Task prompt:
Go through the listing below and write out exactly the lines from the one that mentions "Where should I" through the one that mentions "Click the What's", minus the pictures.

START Exercise materials

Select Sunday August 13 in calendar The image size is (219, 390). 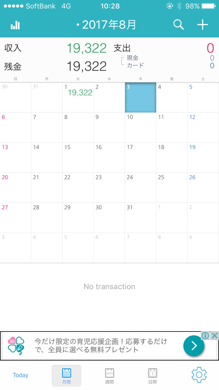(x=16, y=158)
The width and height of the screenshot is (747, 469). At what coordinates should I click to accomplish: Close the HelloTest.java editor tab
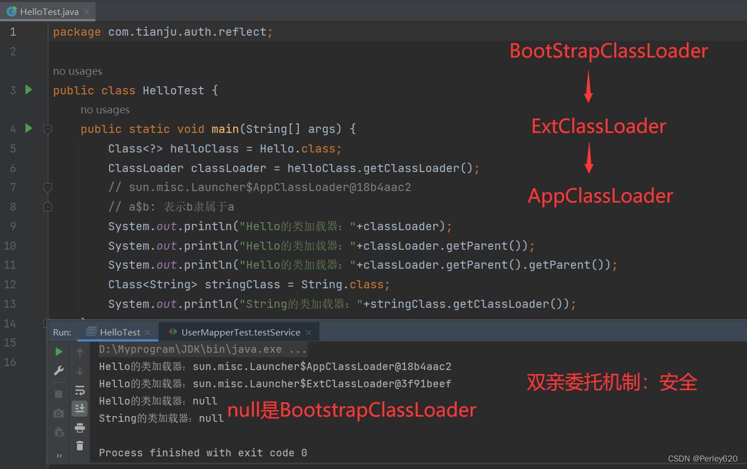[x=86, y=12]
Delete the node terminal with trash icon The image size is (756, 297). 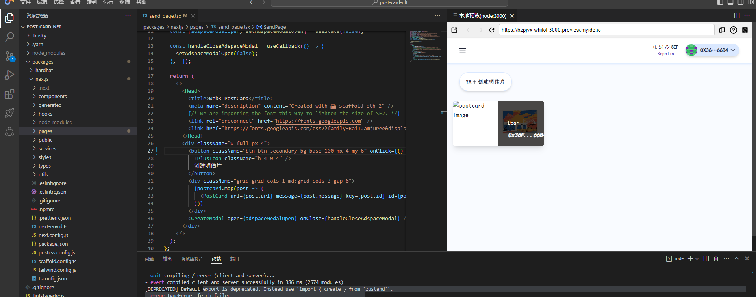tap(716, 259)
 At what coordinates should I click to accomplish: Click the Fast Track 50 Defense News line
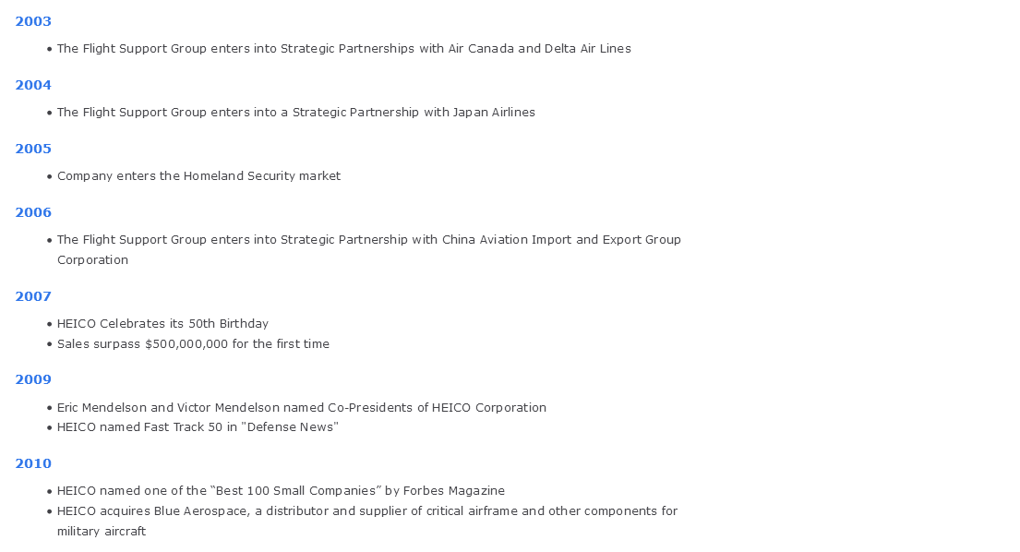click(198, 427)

END Exercise materials
START Exercise materials

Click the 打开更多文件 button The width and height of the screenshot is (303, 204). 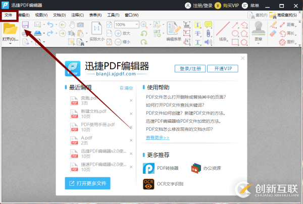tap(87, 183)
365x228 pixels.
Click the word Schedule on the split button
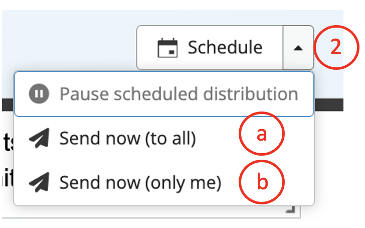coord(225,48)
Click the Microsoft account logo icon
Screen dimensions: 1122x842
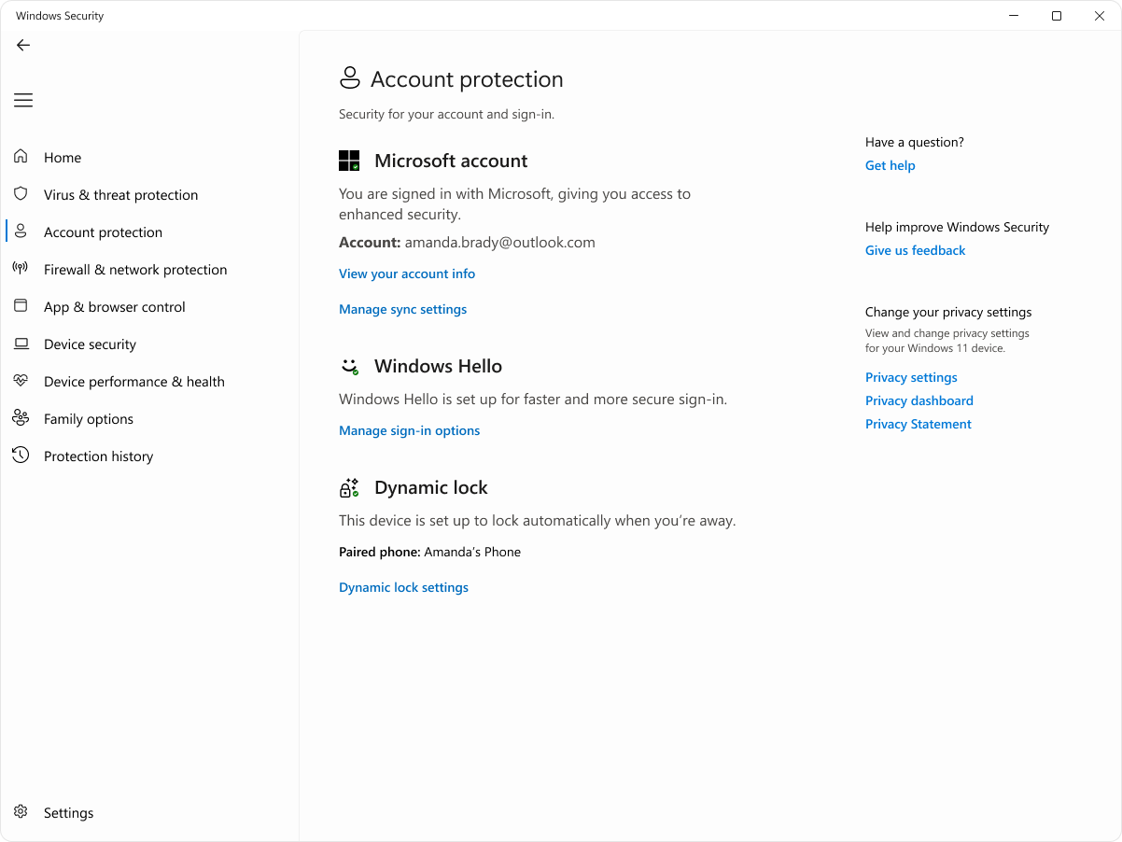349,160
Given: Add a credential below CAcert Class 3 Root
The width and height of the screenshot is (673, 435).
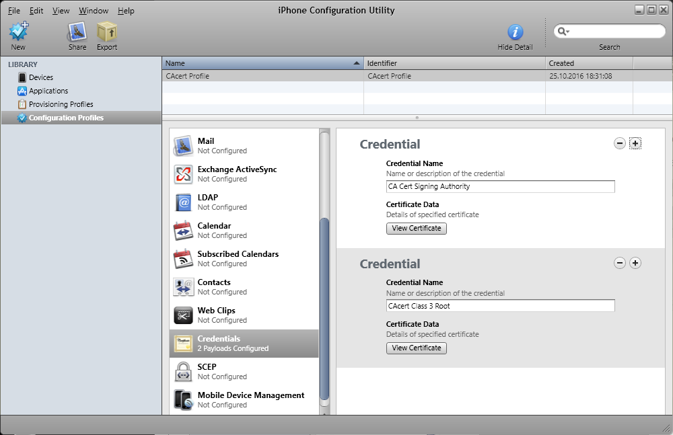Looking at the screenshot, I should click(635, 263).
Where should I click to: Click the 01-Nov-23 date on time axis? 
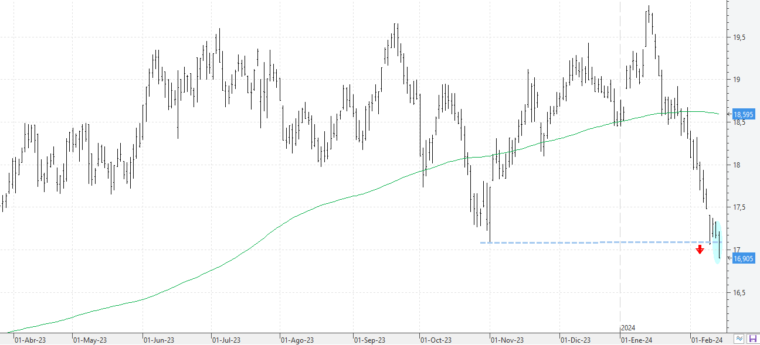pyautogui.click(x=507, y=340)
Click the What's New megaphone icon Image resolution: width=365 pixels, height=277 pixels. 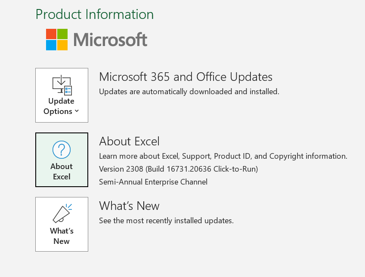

END Exercise materials

Answer:
Where should I click to: Click the 01-Nov-23 date on time axis? 
pyautogui.click(x=507, y=340)
Click the What's New megaphone icon Image resolution: width=365 pixels, height=277 pixels. 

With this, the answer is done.